** DATA RECORDS follows **

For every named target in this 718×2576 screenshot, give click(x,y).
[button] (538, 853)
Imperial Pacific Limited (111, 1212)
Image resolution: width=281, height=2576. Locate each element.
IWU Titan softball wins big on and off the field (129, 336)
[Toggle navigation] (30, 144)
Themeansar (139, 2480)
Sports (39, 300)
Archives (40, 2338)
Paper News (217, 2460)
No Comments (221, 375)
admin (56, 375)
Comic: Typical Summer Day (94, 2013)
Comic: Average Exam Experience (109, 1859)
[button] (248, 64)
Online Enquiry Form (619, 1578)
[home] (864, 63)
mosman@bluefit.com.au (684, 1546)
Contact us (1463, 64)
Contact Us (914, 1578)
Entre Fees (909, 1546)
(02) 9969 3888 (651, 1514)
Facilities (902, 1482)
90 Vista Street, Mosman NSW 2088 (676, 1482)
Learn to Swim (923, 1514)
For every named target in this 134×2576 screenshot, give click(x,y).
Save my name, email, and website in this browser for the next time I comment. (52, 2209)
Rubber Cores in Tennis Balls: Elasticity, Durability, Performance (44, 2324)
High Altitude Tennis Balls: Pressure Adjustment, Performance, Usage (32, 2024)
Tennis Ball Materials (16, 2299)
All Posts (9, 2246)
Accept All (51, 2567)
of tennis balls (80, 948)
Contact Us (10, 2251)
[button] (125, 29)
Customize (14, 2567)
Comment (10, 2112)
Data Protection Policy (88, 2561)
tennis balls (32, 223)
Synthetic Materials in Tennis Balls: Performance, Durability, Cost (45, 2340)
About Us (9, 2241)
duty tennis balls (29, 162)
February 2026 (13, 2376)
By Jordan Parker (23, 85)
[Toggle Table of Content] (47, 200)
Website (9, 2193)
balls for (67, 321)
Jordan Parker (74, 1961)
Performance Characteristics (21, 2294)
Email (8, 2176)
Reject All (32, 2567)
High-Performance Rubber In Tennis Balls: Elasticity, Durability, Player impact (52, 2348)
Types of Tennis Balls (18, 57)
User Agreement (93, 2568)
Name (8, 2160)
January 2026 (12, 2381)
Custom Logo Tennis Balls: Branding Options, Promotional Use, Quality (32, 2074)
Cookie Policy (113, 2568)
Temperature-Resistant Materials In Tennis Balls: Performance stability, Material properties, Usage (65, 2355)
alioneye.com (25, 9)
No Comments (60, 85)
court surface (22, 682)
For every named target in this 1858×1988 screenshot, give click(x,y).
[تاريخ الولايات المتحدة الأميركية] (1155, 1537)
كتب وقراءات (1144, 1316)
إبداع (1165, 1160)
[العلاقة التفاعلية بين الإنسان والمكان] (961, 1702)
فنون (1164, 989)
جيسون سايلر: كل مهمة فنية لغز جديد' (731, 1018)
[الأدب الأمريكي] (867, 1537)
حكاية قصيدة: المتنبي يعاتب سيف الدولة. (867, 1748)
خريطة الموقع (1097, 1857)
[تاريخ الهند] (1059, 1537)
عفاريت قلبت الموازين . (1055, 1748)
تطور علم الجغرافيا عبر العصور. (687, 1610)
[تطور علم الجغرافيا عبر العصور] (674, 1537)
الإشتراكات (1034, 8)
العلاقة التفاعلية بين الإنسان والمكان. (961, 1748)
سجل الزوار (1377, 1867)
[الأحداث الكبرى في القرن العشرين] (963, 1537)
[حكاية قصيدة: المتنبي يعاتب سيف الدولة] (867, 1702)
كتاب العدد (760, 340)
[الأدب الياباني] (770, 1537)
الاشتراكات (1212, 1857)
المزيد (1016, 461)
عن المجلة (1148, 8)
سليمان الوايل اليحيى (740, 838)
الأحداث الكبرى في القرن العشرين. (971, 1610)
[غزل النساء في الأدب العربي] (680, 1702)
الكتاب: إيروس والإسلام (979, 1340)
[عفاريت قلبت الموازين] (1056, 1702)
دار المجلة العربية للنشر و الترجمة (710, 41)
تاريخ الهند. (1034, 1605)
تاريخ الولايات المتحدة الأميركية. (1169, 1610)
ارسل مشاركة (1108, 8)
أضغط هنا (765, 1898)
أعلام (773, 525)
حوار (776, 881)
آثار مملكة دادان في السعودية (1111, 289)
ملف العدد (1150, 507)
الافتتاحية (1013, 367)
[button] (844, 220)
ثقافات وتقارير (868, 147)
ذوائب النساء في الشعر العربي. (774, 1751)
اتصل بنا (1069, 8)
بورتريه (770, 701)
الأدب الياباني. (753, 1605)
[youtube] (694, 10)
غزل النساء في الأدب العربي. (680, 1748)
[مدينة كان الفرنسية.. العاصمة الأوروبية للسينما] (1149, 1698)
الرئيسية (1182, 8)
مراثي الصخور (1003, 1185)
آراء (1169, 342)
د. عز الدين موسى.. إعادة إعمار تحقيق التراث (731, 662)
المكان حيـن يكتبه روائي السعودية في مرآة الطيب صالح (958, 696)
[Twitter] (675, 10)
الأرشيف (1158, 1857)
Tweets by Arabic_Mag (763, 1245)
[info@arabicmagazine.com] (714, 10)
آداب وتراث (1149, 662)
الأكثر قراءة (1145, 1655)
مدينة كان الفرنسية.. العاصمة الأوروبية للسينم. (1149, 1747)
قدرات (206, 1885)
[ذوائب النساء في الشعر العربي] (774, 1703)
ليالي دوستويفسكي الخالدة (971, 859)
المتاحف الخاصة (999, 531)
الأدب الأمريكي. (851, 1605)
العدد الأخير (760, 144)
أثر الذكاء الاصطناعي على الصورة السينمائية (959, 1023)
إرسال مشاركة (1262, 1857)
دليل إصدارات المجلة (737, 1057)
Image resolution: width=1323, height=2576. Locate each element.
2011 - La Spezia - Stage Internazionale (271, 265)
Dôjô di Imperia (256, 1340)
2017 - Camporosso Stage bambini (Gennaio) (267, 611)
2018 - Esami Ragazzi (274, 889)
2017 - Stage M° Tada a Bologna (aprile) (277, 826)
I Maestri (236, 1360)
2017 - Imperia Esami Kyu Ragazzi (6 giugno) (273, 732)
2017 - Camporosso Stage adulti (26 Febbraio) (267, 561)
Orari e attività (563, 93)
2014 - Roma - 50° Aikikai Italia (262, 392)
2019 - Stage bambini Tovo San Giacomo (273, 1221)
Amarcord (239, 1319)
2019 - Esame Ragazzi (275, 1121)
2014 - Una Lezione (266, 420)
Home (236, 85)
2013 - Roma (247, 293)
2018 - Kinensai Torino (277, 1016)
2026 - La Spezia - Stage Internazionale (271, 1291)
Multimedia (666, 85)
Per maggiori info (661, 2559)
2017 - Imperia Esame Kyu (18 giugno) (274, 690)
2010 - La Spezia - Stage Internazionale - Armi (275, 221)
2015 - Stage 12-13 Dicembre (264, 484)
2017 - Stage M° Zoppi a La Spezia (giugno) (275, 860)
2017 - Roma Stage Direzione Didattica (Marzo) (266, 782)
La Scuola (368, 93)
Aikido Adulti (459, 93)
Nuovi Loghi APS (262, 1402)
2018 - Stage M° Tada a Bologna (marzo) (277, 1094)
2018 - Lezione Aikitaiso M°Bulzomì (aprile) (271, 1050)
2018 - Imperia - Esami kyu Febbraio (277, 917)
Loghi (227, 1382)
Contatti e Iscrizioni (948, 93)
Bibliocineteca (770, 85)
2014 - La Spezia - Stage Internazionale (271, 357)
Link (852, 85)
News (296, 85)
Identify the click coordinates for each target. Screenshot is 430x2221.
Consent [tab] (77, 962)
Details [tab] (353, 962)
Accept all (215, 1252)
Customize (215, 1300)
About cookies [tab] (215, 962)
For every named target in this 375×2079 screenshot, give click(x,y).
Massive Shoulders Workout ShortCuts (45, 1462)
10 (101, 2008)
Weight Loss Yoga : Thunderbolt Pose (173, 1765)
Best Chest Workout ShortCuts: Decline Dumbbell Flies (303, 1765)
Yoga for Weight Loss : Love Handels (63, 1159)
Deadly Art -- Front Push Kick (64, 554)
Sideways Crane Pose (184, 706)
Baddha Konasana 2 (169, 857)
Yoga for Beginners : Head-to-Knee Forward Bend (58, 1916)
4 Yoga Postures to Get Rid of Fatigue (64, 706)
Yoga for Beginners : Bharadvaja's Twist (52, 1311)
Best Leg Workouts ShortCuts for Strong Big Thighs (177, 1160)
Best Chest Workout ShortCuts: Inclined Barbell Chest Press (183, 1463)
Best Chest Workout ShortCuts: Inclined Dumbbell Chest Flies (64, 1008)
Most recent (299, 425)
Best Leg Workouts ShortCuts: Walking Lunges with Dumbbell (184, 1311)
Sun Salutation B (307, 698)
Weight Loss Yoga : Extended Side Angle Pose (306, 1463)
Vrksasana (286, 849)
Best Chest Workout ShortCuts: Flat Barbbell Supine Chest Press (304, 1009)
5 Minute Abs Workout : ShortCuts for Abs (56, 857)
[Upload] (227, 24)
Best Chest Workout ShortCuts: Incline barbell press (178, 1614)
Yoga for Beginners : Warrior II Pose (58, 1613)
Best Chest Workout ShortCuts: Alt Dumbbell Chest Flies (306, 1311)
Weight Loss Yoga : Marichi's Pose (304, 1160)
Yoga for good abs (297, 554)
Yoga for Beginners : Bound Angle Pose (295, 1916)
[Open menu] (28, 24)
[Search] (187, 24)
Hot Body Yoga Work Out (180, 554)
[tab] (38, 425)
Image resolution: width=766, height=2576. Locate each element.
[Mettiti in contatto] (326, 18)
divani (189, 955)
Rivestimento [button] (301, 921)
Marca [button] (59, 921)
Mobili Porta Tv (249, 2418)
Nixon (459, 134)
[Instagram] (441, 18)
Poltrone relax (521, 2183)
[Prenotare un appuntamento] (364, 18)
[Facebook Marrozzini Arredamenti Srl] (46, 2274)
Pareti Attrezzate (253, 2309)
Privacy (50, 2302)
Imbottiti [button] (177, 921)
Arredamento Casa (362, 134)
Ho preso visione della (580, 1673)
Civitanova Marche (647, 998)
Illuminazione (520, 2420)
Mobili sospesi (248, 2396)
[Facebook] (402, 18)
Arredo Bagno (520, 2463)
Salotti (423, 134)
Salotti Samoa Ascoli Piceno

** End of DATA RECORDS **

Copy every line of the entries in which "Weight" can be found.

Weight Loss Yoga : Thunderbolt Pose (173, 1765)
Yoga for Weight Loss : Love Handels (63, 1159)
Weight Loss Yoga : Extended Side Angle Pose (306, 1463)
Weight Loss Yoga : Marichi's Pose (304, 1160)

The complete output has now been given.